How can I check to see if a file descriptor was closed?

user2931210 picture user2931210 · Oct 29, 2013 · Viewed 13k times · Source

In a POSIX environment when using system calls to manipulate text files (open(), close(), read(), write()), is there a way to to check to see if I actually closed a file descriptor when using close(file_descriptor)?

Example:

int main(int argc, char **argv)
{
    int input_file; // file descriptor for input file
    int output_file; // file descriptor for output file
    input_file = open(argv[1], O_RDONLY));
    ouput_file = open(argv[2], ...file properties & permissions and crap.....);

    // blah blah blah...

    close(input_file);
    close(output_file);

    // what can I code here to check if the file descriptor was actually closed?
}

Answer

Sergey L. picture Sergey L. · Oct 29, 2013

The easiest way is probably to just check the return value of your first close.

if (close(input_file)) {
    perror("close");
} else {
    // all good
}

This is the only thread-safe way. In a multi-threaded program, another thread could get a new file descriptor that recycles the fd number of the one that was just closed.


In single-threaded code only, where nothing can recycle an fd between close and check:

If you wish to check whether a file descriptor is valid afterwards then you can use any function that consumes a file descriptor and check it's error code.
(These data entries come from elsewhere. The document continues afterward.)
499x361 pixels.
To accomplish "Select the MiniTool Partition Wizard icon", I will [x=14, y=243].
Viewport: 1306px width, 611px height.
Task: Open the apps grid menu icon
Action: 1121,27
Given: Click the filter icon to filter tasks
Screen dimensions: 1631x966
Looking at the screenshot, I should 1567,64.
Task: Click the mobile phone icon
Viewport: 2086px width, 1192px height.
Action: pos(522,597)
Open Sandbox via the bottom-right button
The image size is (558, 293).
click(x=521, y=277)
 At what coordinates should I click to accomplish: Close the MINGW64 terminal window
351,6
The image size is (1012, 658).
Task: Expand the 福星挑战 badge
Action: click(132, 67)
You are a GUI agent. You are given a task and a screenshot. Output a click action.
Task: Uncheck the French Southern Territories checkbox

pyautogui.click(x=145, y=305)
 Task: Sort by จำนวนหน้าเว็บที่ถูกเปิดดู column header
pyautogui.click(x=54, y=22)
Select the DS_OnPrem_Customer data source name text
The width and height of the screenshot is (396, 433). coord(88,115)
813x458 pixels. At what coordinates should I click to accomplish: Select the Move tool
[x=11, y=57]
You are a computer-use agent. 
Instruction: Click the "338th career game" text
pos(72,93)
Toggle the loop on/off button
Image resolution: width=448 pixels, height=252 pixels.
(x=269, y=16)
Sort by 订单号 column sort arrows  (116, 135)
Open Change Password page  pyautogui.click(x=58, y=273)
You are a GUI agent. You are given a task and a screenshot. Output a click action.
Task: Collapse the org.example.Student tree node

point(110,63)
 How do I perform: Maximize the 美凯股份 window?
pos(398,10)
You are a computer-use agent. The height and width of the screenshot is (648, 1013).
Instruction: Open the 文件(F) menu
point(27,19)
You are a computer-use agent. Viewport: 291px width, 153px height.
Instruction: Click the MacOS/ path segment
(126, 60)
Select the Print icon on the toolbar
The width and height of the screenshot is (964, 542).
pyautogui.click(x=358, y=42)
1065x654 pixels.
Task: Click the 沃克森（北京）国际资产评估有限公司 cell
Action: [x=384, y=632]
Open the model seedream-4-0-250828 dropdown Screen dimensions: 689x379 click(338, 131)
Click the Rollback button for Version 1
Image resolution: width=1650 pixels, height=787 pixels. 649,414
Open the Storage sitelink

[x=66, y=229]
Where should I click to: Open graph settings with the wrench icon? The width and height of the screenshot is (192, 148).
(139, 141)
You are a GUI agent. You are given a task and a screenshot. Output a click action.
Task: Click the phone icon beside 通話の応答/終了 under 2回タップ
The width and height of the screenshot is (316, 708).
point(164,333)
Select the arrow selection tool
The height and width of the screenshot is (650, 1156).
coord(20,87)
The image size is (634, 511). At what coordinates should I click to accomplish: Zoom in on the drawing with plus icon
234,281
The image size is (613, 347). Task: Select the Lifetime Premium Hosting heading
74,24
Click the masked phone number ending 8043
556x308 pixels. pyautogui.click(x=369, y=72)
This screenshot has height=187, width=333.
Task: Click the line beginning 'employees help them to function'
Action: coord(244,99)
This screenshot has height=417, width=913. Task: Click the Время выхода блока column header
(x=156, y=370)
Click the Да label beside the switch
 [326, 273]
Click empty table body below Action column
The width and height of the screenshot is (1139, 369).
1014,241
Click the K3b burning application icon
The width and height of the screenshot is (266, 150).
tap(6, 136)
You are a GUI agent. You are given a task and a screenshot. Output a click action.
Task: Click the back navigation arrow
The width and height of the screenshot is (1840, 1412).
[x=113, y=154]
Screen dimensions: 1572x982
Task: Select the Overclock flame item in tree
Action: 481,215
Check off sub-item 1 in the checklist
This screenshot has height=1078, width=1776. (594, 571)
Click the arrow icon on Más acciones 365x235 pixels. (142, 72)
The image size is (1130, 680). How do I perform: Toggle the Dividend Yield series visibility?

The most non-intervening and light weight is probably fcntl/F_GETFL

if (fcntl(fd, F_GETFL) < 0 && errno == EBADF) {
    // file descriptor is invalid or closed
}

You could also just call close a second time and it can also fail with EBADF.

if (close(fd) && errno == EBADF) {
    // file descriptor is invalid or closed
} else {
    // we successfully closed fd *now* (e.g. first close failed with EINTR)
    // or there was a different error
}

close doesn't modify errno on success, but we only read errno when close returns non-zero, meaning it has been set.